Souvent médecin, le narrateur soigne, pour lui-même, « les vives émotions positives que j’ai connues autrefois […] qui continuent de conforter mon existence présente, comme tout sentiment vrai, même déraisonnable ». Ce déraisonnable, par des anecdotes parlantes, renvoie à Dostoïevski, qui passe la tête, parmi d’autres grands auteurs, auxquels Ossipov emprunte une description de paysage ou une attitude face à la vie.
Il s’en dégage un charme tout particulier, né d’une écoute profonde, (celle du médecin ?), une lucidité nonchalante, teintée d’ironie, et d’élégance civilisée et courtoise, là encore, face à un quotidien régit par des fonctionnaires abrutis, eux-mêmes terrifiés par leur hiérarchie, guère plus compétente. Pourtant, jeunes et vieux gardent la nostalgie du pays du passé, celui qui s’intéressait à eux, mais qui jamais ne fut, sauf dans le récit national.
Indulgence et mordant
Maxime Ossipov a la main pour ces portraits croqués sur le vif, pleins d’indulgence pour la crédulité, et de mordant pour l’absurdité des priorités ; une « grandiose maison des écrivains », alors qu’on les censure, une monumentale statue d’un conseiller d’État « à la mine un peu fate » posée dans la cour d’un hôpital qui manque de tout et licencie ses aides-soignantes pour ne pas les payer et arranger les statistiques sur les bas-salaires. Air qui ne se joue pas que sur une balalaïka, celui-là.
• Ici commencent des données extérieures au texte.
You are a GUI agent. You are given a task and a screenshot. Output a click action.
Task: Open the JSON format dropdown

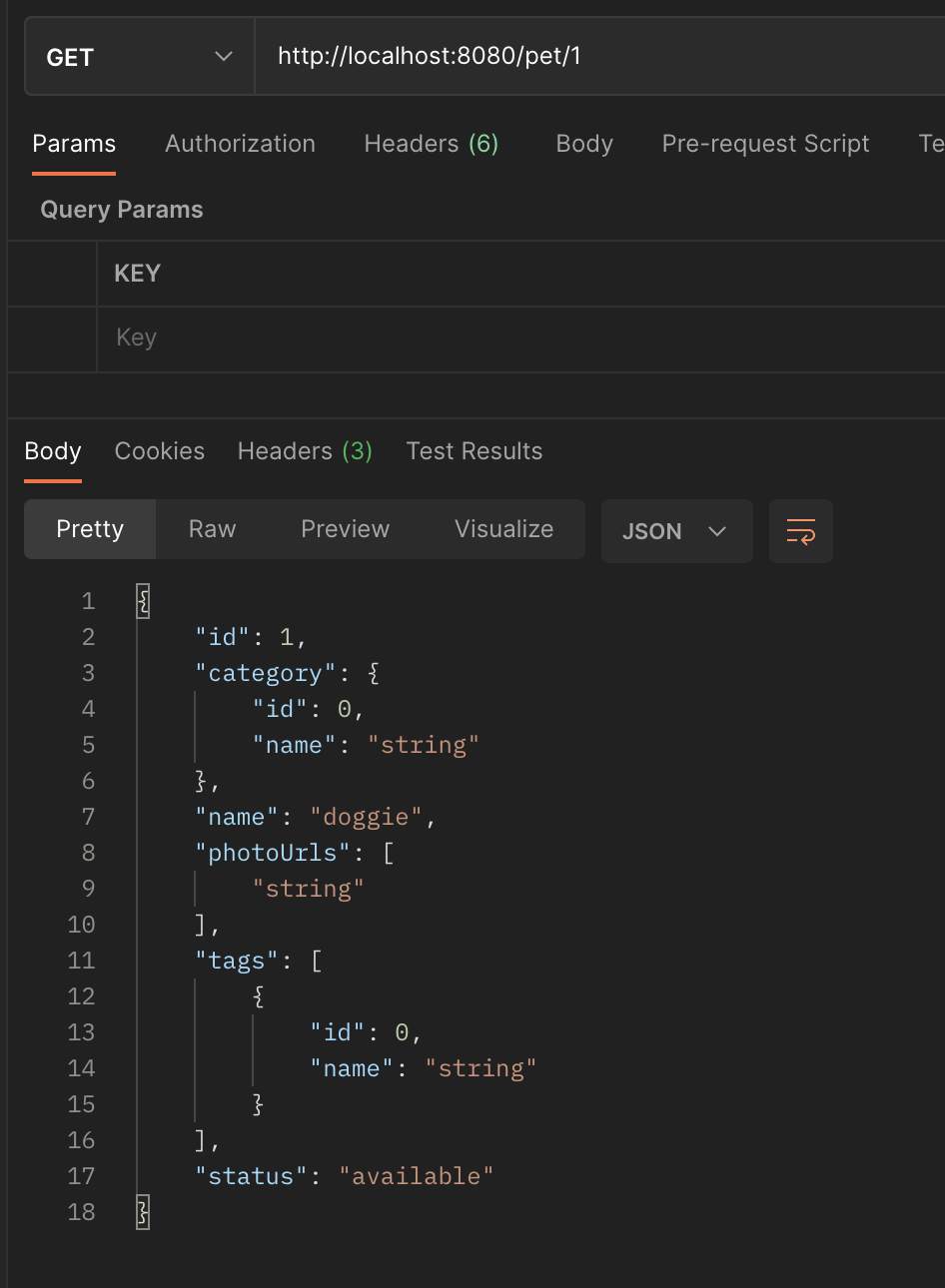[x=676, y=531]
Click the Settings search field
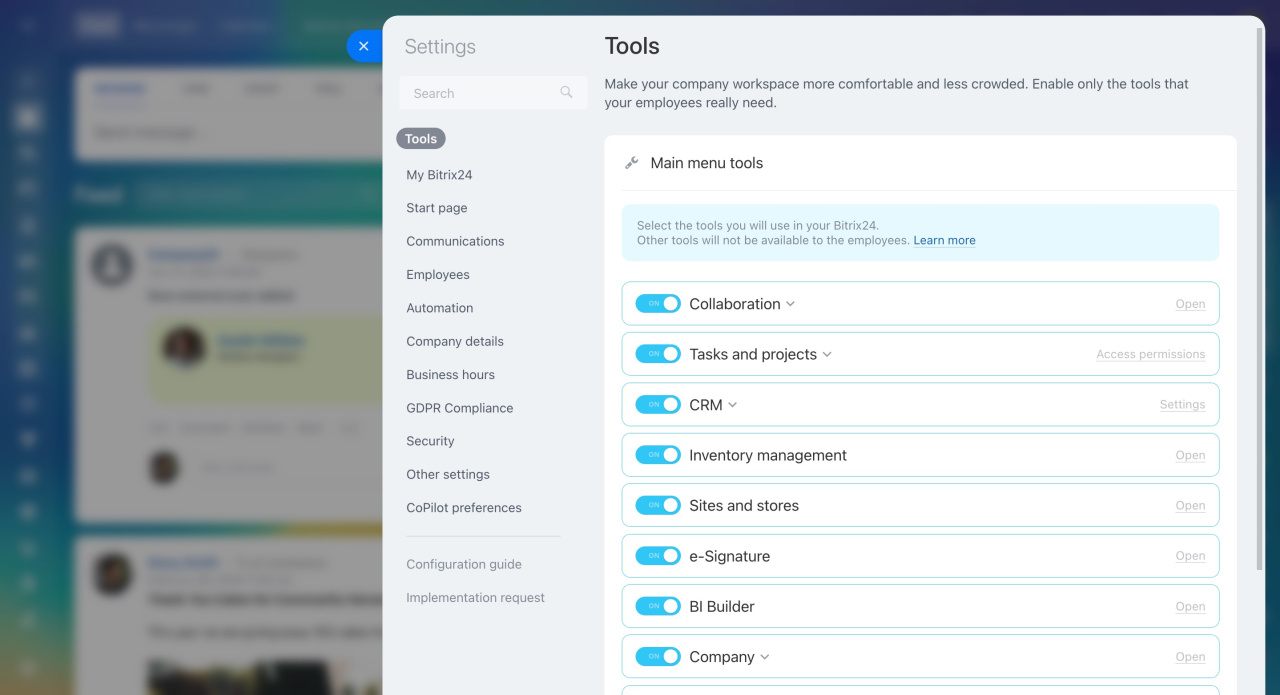Viewport: 1280px width, 695px height. (480, 93)
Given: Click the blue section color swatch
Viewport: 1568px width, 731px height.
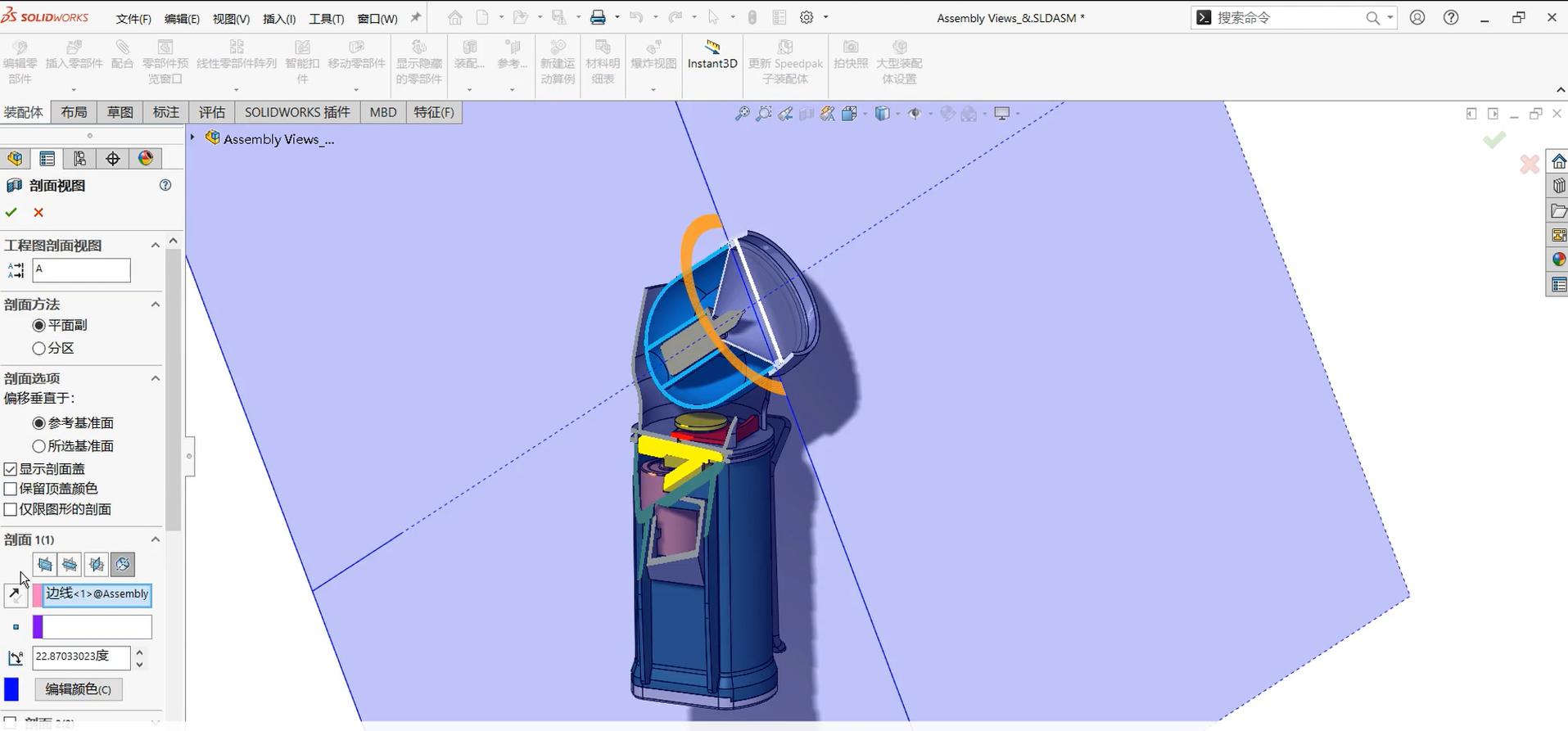Looking at the screenshot, I should coord(11,689).
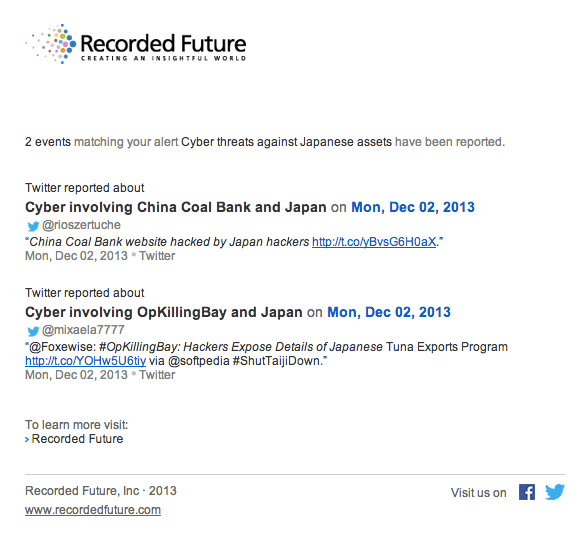
Task: Click the chevron arrow before Recorded Future
Action: point(27,440)
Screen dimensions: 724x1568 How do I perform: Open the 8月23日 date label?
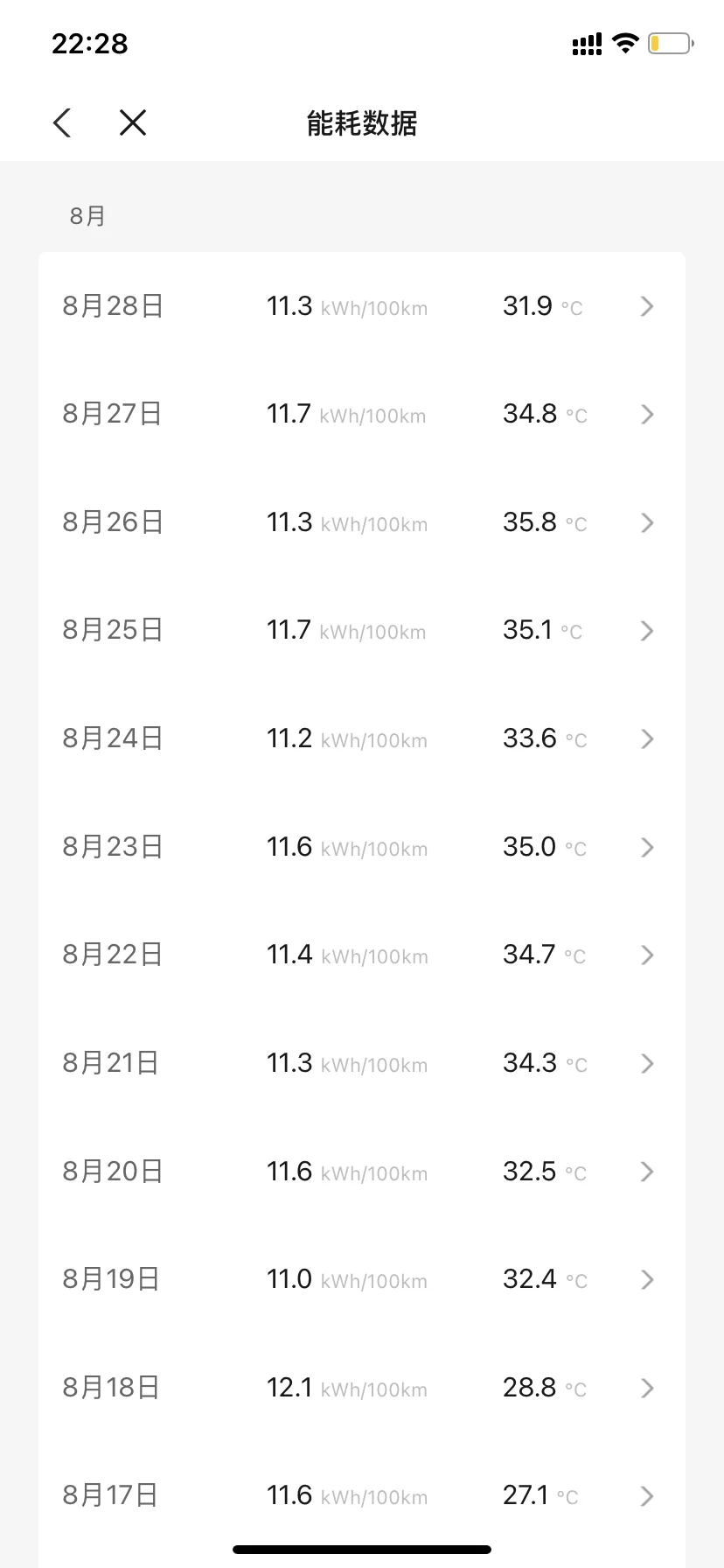113,847
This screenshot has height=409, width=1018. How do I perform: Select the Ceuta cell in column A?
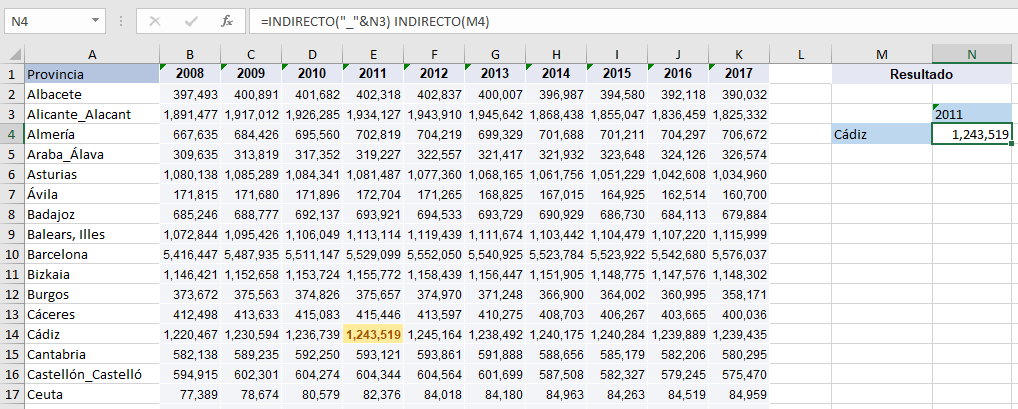pos(91,394)
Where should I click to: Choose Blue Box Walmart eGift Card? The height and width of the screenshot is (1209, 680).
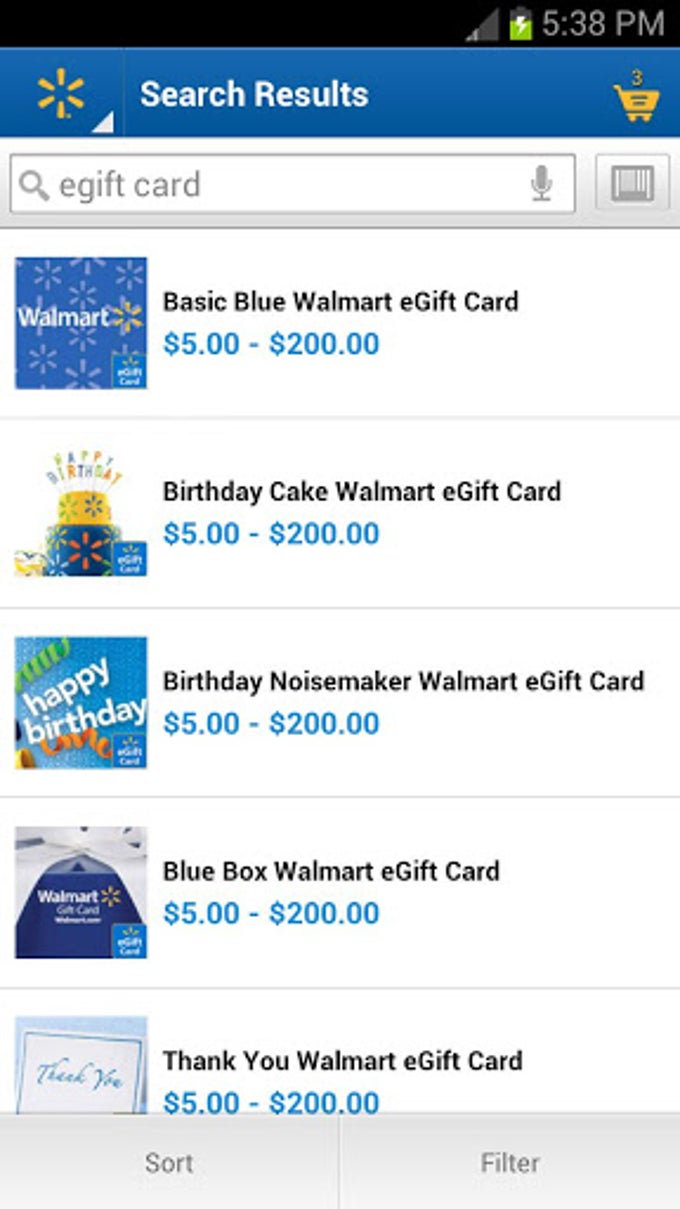pyautogui.click(x=331, y=871)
Où fuir cette morosité, se demande Sacha ? Il croit trouver son paradis à Luxemburg, bourgade boueuse du nom de la révolutionnaire polonaise, où viendra son amour, il l’espère, tout près de la tombe de sa vieille mère. Morte par sa faute lui a-t-elle dit. À cent ans tout de même… À sa mémoire, il plante un rosier, qui sera volé, et une stèle, aussitôt souillée de merde et d’inscriptions antisémites, mal orthographiées, double offense. « Qui sont ces gens au milieu de qui je vis ? »
Vie et littérature s’entremêlent dans ces pages pour donner l’épaisseur de cet ordinaire, ni plus grand ni plus petit que la vérité du moment. Incrédulité devant la grossièreté et la brutalité, compréhension navrée pour la docile soumission à la médiocrité et à l’arbitraire d’un État, qui use jusqu’à la corde la fibre patriotique.